Light-curve embeddings

light_curve.embed provides pretrained neural-network models that map raw photometric time series to dense fixed-length vectors for downstream ML tasks: classification, anomaly detection, and similarity search.

Requirements

Inference uses ONNX Runtime, which you install separately because the right variant depends on your hardware:

pip install onnxruntime          # CPU
pip install onnxruntime-gpu      # NVIDIA GPU

Models are hosted on HuggingFace Hub and downloaded automatically by from_hf(). To enable automatic downloads:

pip install huggingface_hub

If you already have the ONNX model file locally, huggingface_hub is not required.

Available models

Model Bands Input Embedding dim Pretrained on
Astromer2 single (or per-band) time, mag 256 MACHO
ATCAT 6 (ugrizY jointly) time, flux, flux_err, band index 384 ELAsTiCC

Astromer1 is also available as a legacy model.

Single-band: Astromer2

Astromer2 accepts irregularly-sampled (time, mag) pairs and returns 256-dimensional embeddings:

import numpy as np
from light_curve.embed import Astromer2

model = Astromer2.from_hf(output="mean")

rng = np.random.default_rng(0)
time = np.sort(rng.uniform(0, 500, 120)).astype(np.float64)
mag  = rng.normal(15, 0.5, 120).astype(np.float64)

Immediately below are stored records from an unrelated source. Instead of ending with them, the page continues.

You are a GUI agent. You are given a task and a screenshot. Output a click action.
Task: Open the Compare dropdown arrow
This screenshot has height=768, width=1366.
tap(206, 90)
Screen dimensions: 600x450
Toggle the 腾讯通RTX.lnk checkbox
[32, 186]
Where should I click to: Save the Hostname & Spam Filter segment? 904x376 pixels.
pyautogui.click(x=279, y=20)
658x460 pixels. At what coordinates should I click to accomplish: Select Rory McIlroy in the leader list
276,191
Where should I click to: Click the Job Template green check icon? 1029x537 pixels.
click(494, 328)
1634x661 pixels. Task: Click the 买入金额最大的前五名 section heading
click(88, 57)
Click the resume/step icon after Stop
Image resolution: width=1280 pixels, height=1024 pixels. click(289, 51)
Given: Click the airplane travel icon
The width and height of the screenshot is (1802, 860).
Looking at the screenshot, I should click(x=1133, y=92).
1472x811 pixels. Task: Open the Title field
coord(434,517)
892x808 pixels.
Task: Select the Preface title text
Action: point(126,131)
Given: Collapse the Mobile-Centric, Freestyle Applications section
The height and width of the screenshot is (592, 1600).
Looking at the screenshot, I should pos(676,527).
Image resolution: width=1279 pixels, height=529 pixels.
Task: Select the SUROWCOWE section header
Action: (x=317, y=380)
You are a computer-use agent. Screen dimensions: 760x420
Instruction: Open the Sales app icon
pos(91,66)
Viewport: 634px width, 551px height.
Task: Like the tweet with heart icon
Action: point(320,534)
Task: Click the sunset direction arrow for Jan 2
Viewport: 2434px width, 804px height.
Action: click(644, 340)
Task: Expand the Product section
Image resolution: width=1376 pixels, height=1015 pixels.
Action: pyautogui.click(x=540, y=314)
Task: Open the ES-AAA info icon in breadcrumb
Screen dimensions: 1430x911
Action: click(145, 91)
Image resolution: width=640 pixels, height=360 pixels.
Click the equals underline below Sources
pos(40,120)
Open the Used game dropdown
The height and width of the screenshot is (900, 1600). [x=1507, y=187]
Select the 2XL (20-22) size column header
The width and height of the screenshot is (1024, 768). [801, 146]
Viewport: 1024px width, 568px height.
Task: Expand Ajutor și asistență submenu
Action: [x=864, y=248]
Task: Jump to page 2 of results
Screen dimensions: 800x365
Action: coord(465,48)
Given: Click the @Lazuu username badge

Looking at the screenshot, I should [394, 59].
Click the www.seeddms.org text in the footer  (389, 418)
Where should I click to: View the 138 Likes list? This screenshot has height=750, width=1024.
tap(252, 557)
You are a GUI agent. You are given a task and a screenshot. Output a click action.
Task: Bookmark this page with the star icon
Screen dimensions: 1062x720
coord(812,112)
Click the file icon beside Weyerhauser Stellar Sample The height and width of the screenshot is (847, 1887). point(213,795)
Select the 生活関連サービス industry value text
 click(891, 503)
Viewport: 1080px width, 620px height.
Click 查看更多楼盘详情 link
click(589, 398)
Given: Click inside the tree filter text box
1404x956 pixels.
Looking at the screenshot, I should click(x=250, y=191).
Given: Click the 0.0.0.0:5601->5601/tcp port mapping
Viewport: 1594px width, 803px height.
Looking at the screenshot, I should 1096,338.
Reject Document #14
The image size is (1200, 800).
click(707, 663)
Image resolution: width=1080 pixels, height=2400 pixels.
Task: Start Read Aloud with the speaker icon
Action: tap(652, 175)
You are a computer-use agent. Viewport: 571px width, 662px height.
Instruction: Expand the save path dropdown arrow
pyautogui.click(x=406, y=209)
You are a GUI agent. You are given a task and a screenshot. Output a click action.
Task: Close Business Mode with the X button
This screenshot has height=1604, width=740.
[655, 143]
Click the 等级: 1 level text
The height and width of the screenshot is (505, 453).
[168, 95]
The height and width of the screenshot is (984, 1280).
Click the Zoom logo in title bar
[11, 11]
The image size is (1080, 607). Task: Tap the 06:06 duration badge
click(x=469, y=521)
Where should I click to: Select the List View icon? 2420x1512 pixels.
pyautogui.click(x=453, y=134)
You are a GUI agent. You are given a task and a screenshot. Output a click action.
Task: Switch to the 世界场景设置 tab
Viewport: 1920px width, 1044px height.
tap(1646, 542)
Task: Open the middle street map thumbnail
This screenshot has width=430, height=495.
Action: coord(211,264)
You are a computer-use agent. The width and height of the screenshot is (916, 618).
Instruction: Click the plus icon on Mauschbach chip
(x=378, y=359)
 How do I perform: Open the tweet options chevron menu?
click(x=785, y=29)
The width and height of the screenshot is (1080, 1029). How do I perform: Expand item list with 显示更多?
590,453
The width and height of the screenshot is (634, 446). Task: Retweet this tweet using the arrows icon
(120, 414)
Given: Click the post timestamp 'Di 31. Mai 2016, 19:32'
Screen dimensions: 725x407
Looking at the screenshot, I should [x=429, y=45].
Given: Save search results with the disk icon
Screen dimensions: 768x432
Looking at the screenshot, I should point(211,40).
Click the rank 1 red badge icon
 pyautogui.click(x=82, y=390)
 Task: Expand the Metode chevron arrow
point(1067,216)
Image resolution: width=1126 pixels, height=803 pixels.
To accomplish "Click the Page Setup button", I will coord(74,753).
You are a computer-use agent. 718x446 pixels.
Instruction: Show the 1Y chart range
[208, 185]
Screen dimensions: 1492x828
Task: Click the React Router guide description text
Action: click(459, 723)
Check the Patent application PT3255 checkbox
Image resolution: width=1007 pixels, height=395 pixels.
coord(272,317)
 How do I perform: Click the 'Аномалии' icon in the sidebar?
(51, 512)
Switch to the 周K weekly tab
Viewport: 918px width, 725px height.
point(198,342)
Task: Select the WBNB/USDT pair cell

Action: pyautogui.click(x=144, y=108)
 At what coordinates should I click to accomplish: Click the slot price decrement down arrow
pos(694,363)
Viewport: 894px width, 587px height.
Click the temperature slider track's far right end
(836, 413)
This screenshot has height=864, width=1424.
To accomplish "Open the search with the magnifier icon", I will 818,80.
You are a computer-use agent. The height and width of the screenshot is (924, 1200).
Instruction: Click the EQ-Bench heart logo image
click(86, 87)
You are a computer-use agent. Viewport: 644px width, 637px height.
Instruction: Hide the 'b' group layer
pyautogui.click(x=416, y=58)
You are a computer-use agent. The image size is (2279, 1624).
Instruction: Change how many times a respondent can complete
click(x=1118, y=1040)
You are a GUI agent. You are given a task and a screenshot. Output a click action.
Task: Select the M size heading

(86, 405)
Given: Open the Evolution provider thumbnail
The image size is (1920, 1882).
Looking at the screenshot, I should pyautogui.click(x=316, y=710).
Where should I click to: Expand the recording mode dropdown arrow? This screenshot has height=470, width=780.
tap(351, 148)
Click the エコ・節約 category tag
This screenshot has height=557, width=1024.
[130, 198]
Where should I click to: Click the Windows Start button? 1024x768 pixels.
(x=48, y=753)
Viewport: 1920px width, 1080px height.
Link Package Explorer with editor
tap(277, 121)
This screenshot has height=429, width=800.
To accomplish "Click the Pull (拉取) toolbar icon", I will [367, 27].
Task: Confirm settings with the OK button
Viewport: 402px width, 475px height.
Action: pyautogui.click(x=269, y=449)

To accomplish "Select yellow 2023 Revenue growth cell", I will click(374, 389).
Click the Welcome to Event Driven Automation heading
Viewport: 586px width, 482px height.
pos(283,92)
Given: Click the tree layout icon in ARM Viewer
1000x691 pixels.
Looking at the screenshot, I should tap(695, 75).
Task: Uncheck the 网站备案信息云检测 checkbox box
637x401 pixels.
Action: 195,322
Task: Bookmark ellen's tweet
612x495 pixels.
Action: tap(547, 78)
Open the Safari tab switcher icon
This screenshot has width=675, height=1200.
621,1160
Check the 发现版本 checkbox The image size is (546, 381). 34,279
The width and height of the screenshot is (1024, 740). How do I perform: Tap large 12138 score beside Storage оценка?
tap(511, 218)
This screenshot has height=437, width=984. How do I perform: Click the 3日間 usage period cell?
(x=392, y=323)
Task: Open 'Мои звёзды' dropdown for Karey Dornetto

embedding = model(time, mag)
print(embedding.shape)  # (1, 1, 1, 256)
# squeeze to (256,) for a single object
vec = embedding.squeeze()

For multi-band data, pass bands=["g", "r"] to get one embedding per band:

model = Astromer2.from_hf(output="mean", bands=["g", "r"])
embedding = model(time, mag, band=band)
print(embedding.shape)  # (2, 1, 1, 256)

Multi-band: ATCAT

ATCAT processes all six LSST ugrizY bands jointly and returns 384-dimensional embeddings. Inputs are flux (AB, zero-point 31.4 by default), flux error, time, and integer band index (u=0, g=1, r=2, i=3, z=4, Y=5):

from light_curve.embed import ATCAT

model = ATCAT.from_hf(output="last")

rng = np.random.default_rng(2)
n = 120
time     = np.sort(rng.uniform(0, 500, n)).astype(np.float32)
flux     = rng.normal(100, 10, n).astype(np.float32)
flux_err = np.full(n, 5.0, dtype=np.float32)
band     = np.array([i % 6 for i in range(n)])  # ugrizY → 0–5

embedding = model(time, flux, flux_err, band)
print(embedding.shape)  # (1, 1, 1, 384)

Set mag_zp=27.5 for ELAsTiCC/SNANA FITS data, or mag_zp=8.9 for Jy.

GPU and alternative runtimes

Pass ort_session_kwargs to select an execution provider:

model = Astromer2.from_hf(
    output="mean",
    ort_session_kwargs={"providers": ["CUDAExecutionProvider"]},
)

See the onnxruntime install guide for provider options.

See the API reference for full signatures and reduction strategies.